=== Extracted data ===
--------------------------------
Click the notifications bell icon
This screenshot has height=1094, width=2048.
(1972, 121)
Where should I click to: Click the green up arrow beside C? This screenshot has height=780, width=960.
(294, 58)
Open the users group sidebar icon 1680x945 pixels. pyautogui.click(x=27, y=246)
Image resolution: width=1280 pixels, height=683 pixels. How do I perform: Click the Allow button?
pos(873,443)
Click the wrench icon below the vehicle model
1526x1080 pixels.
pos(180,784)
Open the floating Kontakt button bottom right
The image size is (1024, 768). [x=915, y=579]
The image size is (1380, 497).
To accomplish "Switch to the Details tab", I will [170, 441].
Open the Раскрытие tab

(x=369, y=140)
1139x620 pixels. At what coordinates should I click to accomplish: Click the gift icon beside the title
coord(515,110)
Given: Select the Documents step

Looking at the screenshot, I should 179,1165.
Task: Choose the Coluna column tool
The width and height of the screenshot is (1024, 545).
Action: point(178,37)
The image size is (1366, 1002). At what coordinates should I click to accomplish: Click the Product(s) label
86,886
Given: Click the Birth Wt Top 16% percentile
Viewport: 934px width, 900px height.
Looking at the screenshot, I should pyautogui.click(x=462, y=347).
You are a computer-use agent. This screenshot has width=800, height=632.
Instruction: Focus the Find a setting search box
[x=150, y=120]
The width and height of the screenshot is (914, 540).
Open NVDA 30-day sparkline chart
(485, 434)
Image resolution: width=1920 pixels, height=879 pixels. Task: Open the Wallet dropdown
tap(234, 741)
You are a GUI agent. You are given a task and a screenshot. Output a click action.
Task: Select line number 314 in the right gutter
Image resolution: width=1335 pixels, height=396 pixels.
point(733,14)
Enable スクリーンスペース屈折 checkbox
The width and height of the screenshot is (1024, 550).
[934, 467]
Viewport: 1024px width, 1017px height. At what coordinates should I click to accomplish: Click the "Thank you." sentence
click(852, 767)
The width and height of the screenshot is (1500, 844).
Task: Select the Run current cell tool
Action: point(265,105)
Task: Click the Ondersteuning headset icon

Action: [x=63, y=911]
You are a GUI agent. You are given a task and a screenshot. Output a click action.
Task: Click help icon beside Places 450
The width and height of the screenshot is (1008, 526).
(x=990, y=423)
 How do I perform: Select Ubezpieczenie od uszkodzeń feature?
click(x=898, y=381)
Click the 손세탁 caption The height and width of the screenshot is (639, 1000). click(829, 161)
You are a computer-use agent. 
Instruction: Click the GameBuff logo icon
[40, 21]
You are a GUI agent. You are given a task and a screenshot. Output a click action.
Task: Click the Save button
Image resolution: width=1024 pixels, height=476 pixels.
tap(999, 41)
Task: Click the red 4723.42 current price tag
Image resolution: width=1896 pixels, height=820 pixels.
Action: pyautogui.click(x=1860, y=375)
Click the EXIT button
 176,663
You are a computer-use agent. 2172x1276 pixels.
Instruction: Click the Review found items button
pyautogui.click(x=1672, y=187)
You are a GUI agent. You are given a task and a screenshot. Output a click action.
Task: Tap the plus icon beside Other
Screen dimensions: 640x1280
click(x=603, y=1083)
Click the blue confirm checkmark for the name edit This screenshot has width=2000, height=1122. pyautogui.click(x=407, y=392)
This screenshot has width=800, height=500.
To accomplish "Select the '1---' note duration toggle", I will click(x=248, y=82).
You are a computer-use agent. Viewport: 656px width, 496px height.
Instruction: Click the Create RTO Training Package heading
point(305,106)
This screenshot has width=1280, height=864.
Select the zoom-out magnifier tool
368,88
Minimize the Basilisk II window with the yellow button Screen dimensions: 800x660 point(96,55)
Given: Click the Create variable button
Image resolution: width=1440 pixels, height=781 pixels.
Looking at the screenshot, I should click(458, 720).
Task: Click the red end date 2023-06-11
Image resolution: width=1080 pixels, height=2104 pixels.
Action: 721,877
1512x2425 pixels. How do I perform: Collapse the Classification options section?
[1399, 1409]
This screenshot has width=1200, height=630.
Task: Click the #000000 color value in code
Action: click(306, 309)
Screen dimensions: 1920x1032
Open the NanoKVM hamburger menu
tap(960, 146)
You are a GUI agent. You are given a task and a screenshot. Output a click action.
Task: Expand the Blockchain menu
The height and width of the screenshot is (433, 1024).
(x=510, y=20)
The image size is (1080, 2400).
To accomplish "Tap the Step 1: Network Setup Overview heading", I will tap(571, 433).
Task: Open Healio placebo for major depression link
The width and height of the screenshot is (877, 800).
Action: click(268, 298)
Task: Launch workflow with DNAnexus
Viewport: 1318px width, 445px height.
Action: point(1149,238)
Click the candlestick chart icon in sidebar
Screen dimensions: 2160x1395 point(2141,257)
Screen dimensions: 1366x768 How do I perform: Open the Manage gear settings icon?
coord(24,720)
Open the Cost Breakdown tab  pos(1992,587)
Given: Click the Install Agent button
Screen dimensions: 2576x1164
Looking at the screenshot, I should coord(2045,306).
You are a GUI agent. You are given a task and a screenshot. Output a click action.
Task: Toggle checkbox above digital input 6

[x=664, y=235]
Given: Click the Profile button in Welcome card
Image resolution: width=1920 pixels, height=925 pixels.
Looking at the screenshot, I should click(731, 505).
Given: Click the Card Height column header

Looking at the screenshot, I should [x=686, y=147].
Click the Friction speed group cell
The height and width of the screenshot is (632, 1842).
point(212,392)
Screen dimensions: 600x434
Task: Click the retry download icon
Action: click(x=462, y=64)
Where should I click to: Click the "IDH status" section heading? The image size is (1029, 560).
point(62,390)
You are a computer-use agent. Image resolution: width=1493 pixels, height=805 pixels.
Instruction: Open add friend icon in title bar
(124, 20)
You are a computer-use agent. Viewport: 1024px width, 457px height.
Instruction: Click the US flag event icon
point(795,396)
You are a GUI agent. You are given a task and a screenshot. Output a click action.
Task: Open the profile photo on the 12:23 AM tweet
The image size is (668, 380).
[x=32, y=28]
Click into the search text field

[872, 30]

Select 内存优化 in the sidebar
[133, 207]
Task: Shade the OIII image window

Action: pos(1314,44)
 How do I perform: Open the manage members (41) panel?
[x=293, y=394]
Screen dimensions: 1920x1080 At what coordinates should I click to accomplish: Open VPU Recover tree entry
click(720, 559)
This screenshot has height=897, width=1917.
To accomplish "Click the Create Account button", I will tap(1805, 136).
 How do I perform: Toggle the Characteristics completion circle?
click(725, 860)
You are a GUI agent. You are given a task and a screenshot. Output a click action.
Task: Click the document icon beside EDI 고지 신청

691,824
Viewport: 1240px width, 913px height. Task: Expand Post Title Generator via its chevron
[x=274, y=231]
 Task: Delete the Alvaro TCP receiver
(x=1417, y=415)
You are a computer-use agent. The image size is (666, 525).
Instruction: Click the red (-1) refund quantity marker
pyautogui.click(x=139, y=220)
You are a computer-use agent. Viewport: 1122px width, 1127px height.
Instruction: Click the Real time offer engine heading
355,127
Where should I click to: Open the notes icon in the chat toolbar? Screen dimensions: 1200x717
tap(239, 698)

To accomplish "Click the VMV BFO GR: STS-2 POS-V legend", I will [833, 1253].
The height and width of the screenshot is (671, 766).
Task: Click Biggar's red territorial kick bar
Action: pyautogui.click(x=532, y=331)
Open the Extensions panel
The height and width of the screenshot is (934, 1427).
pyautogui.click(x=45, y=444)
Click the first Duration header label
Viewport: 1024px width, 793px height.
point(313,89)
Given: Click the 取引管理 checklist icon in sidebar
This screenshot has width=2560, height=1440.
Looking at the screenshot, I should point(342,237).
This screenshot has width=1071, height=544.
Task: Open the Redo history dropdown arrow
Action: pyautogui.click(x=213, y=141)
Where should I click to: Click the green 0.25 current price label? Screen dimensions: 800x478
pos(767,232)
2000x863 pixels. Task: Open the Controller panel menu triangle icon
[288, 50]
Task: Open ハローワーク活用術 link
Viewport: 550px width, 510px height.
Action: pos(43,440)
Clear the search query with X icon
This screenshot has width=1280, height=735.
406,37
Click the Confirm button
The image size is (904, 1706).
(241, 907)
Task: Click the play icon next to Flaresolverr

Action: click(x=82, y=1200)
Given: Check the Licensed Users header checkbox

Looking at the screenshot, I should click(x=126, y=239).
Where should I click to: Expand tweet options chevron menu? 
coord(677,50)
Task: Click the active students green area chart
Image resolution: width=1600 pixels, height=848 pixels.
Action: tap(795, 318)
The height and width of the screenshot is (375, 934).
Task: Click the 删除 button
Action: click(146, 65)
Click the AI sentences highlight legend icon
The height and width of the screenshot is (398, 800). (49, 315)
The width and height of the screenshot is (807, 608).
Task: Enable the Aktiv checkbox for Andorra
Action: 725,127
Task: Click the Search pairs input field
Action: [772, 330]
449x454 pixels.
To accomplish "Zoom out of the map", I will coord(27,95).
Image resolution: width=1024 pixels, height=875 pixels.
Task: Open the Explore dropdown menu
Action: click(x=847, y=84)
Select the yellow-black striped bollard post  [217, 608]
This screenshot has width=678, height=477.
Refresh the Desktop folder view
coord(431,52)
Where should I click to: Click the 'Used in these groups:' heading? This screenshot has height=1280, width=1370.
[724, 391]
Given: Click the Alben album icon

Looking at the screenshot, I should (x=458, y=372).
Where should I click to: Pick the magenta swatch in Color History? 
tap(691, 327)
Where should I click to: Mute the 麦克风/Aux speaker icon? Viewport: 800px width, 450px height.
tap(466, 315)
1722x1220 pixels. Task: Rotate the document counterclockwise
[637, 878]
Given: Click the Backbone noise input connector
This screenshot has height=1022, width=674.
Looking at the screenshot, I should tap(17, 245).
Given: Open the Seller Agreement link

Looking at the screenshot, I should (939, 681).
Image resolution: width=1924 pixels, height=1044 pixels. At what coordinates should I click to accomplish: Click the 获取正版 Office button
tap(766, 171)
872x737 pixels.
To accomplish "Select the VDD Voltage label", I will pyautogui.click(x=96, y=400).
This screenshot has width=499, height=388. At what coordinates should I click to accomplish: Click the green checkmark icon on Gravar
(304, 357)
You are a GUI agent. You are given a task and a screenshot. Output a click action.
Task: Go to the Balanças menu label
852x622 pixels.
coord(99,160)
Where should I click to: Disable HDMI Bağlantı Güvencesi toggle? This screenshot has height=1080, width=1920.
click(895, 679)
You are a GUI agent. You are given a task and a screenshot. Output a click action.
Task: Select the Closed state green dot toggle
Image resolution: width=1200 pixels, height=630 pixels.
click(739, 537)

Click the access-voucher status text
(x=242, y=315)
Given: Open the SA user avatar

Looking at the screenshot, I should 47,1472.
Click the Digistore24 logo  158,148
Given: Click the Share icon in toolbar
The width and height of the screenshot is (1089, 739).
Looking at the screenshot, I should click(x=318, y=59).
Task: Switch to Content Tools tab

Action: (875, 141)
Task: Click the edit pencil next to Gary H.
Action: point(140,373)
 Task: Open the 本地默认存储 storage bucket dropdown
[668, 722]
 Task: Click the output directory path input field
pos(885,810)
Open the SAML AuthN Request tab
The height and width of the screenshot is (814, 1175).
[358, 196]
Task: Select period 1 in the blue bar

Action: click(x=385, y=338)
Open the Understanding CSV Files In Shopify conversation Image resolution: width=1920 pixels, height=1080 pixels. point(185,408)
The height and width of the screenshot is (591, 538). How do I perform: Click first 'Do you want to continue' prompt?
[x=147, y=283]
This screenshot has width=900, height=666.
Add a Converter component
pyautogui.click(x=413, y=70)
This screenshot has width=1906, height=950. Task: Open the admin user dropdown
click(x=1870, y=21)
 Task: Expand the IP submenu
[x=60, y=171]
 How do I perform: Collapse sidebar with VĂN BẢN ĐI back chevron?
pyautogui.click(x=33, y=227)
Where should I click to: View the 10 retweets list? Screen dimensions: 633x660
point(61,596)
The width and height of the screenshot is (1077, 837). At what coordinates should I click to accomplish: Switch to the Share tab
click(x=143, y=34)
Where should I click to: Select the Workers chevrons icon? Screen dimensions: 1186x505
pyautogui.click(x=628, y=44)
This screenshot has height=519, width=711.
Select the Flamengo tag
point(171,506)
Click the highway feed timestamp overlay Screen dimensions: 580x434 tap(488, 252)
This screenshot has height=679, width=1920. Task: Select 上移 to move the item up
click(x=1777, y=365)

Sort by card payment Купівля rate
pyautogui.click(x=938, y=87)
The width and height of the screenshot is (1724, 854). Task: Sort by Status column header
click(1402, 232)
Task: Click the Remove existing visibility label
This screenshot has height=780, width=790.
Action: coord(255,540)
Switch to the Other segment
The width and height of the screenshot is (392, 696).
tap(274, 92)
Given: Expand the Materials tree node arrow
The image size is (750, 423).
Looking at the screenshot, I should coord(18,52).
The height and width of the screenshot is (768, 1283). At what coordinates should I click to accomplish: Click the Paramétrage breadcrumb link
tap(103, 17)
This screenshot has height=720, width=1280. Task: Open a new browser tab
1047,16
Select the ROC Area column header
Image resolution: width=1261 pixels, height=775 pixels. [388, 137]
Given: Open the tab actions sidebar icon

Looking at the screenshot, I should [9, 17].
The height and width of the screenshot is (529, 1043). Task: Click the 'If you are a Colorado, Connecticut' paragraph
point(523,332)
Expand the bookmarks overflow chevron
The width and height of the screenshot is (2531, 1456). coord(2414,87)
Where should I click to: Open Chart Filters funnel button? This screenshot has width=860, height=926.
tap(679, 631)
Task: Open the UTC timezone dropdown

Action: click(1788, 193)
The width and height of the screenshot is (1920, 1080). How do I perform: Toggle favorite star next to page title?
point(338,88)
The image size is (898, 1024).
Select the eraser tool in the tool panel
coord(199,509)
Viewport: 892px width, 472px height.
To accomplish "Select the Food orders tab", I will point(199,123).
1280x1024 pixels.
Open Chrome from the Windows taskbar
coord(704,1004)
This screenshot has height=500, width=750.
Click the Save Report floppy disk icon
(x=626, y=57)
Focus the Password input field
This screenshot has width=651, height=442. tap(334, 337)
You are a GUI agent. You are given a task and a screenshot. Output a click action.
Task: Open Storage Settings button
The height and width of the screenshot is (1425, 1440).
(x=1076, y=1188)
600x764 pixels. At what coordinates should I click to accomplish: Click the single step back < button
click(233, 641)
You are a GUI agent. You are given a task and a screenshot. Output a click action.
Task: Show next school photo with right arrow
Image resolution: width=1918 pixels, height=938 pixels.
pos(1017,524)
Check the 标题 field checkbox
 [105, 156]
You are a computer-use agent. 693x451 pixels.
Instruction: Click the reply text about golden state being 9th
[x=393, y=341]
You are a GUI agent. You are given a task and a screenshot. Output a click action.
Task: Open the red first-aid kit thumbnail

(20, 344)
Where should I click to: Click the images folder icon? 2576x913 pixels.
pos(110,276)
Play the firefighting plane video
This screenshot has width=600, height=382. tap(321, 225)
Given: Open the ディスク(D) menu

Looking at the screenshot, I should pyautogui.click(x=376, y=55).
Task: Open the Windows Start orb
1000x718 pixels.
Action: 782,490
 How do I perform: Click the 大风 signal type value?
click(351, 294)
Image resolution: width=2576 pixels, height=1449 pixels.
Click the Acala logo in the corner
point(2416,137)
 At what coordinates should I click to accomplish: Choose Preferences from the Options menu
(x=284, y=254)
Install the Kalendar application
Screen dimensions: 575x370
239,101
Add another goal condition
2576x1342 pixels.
--------------------------------
=== Problem requirements ===
Copy the material word for word, from its first line up to and including the line containing "point(733,14)".

=== Finished answer ===
Click the notifications bell icon
This screenshot has height=1094, width=2048.
(1972, 121)
Where should I click to: Click the green up arrow beside C? This screenshot has height=780, width=960.
(294, 58)
Open the users group sidebar icon 1680x945 pixels. pyautogui.click(x=27, y=246)
Image resolution: width=1280 pixels, height=683 pixels. How do I perform: Click the Allow button?
pos(873,443)
Click the wrench icon below the vehicle model
1526x1080 pixels.
pos(180,784)
Open the floating Kontakt button bottom right
The image size is (1024, 768). [x=915, y=579]
The image size is (1380, 497).
To accomplish "Switch to the Details tab", I will [170, 441].
Open the Раскрытие tab

(x=369, y=140)
1139x620 pixels. At what coordinates should I click to accomplish: Click the gift icon beside the title
coord(515,110)
Given: Select the Documents step

Looking at the screenshot, I should 179,1165.
Task: Choose the Coluna column tool
The width and height of the screenshot is (1024, 545).
Action: point(178,37)
The image size is (1366, 1002). At what coordinates should I click to accomplish: Click the Product(s) label
86,886
Given: Click the Birth Wt Top 16% percentile
Viewport: 934px width, 900px height.
Looking at the screenshot, I should pyautogui.click(x=462, y=347).
You are a computer-use agent. This screenshot has width=800, height=632.
Instruction: Focus the Find a setting search box
[x=150, y=120]
The width and height of the screenshot is (914, 540).
Open NVDA 30-day sparkline chart
(485, 434)
Image resolution: width=1920 pixels, height=879 pixels. Task: Open the Wallet dropdown
tap(234, 741)
You are a GUI agent. You are given a task and a screenshot. Output a click action.
Task: Select line number 314 in the right gutter
Image resolution: width=1335 pixels, height=396 pixels.
point(733,14)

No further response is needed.